「いつまでお辞儀しているんですか、お嬢さん。静也が私のこと、そんなに怖い奴だと話しているのかな?」
お父様にそう声を掛けられて、今度はバッと勢いよく顔を上げて、ぶんぶん首を振る私。
「めっそうもございません! ただ、すみません、大事な息子さんの相手が、その……こんな、普通の女で……」
ごにょごにょと自信な下げに話す私の横で、静也さんが盛大にため息をつく。
ご両親は顔を見合わせてきょとんとすると、それからとっても優しい笑顔になった。
「いいのよ、そんなこと気にしなくて。それより、感謝しているのよ。

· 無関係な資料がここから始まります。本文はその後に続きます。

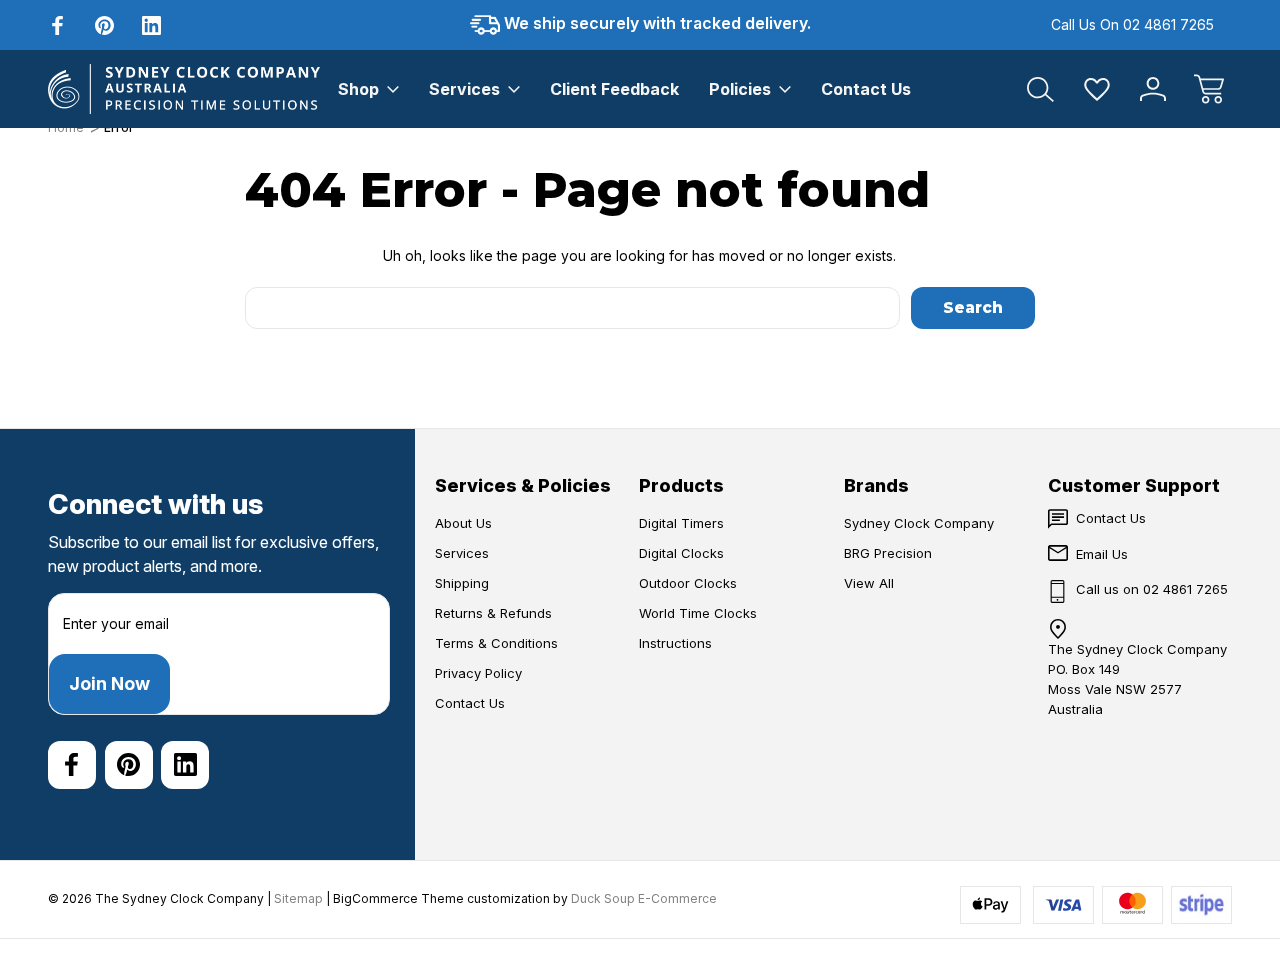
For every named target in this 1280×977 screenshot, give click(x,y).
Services (464, 89)
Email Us (1102, 554)
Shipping (462, 583)
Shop (358, 89)
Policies (740, 89)
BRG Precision (888, 553)
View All (869, 583)
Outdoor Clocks (688, 583)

あの静也が、私たちにこんな素敵な贈り物を用意してくれるなんて、初めてのことなの。きっとあなたのおかげなんでしょう?」
「いえ、私は、何も……」
恐縮して否定しつつ、思ったよりずっと好意的に話しかけてくれることはうれしかった。
お嬢様である華乃を許嫁と決めていたくらいだから、庶民に冷たかったらどうしようという不安がいつまでも胸に引っかかっていたから。
「……私もね、妻と出会う前は静也のように強がりで嘘つきで、そのうえプライドまで高くて、しょうもない男だったんだ。だけど、妻が私を変えてくれた」
誇らしげに語るお父様がなんだかほほえましい。
新婚旅行の映像からも伝わっていたけれど、長く結婚生活を送っていてもこんな素敵な夫婦でいられるのって、すごいな。
私は尊敬と羨望のまなざしで静也さんのご両親を見つめるけれど、隣の静也さんは不服そう。